* _SOURCE DOCUMENT_

Friends and I have talked about which celebrity deaths would be front-page news and probably the lead story in The New York Times. I’m talking about folks who die of old age, not your John Lennon and Princess Diana-types who die suddenly and way before their times. I’d say the Pope and Queen Elizabeth and Fidel Castro and the Dalai Lama, for sure, and all of the former presidents — Carter, Bush, Bush and Clinton.

After that, it’s a mish-mosh of names, possibly consigned to the bottom of the front page, some of them possibly “above the fold:” Muhammad Ali, Little Richard, Warren Buffett, Chuck Berry, Willie Mays, David Rockefeller, Kirk Douglas, I.M. Pei., Billy Graham, Dick van Dyke, Dan Rather, Hank Aaron, Doris Day, Little Richard, Chuck Berry, Betty White, Barbara Bush, Ralph Branca, Gloria Vanderbilt, Hugh Hefner, the other Pope who’s still alive, Tony Bennett, Sidney Poitier, Jerry Lewis, Harry Belafonte, Neil Simon…You get the idea….There are dozens and dozens more.

* _MATERIAL SHOWN_

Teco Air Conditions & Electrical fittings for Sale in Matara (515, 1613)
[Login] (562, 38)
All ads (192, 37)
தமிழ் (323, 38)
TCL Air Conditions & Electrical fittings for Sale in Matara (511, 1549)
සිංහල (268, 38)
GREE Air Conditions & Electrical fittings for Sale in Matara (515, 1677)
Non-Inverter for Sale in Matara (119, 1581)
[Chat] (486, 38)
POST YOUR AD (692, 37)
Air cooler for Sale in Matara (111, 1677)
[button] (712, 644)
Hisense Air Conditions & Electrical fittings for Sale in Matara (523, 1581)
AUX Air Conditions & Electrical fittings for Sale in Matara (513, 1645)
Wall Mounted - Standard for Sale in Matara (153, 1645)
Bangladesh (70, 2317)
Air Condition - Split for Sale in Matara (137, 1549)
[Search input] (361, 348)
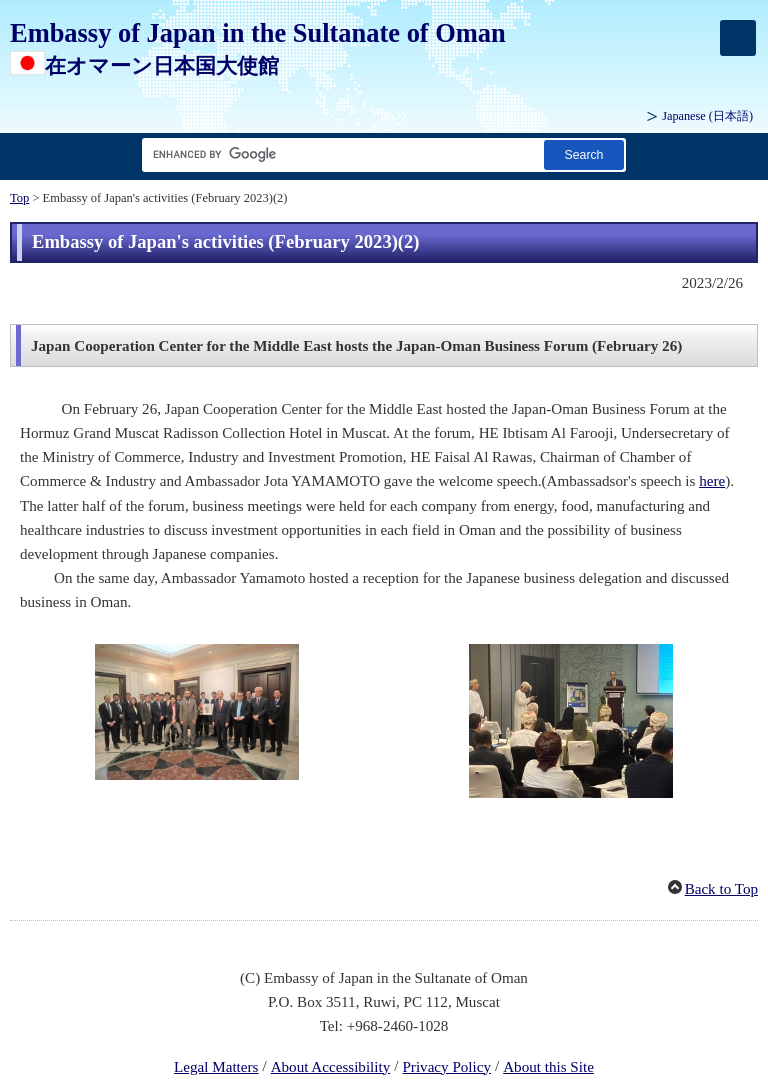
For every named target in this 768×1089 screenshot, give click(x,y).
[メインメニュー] (738, 38)
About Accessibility (331, 1067)
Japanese (707, 116)
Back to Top (721, 889)
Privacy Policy (446, 1067)
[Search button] (584, 154)
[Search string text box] (339, 154)
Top (19, 198)
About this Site (548, 1067)
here (712, 481)
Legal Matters (216, 1067)
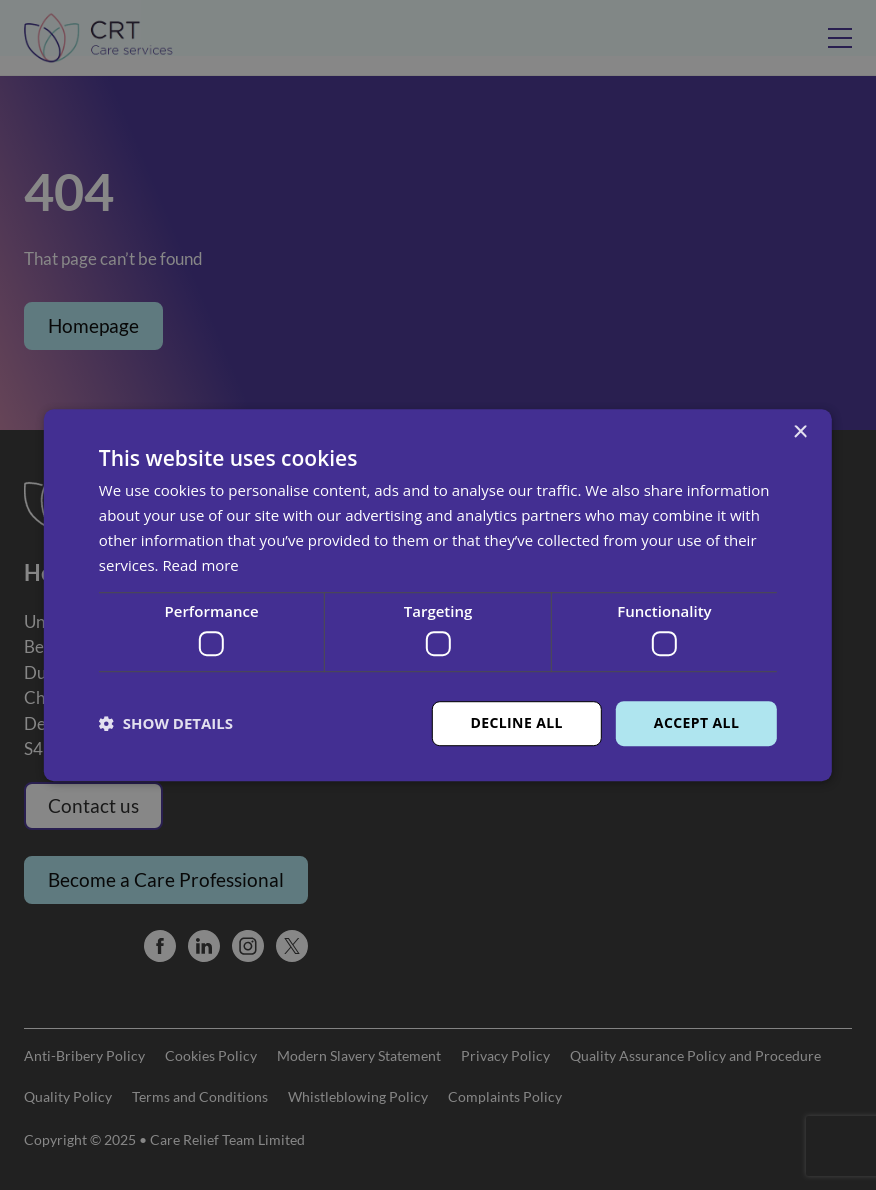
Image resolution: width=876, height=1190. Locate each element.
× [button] (799, 432)
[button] (166, 723)
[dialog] (438, 595)
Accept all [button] (696, 722)
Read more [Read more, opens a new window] (200, 565)
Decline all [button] (516, 722)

* _WHAT YOU ARE ASKED TO DO_
Write out, word for word, everything in the passage on celebrity deaths from "After that, it’s" down to "and dozens more.".

* _FINAL RESULT_
After that, it’s a mish-mosh of names, possibly consigned to the bottom of the front page, some of them possibly “above the fold:” Muhammad Ali, Little Richard, Warren Buffett, Chuck Berry, Willie Mays, David Rockefeller, Kirk Douglas, I.M. Pei., Billy Graham, Dick van Dyke, Dan Rather, Hank Aaron, Doris Day, Little Richard, Chuck Berry, Betty White, Barbara Bush, Ralph Branca, Gloria Vanderbilt, Hugh Hefner, the other Pope who’s still alive, Tony Bennett, Sidney Poitier, Jerry Lewis, Harry Belafonte, Neil Simon…You get the idea….There are dozens and dozens more.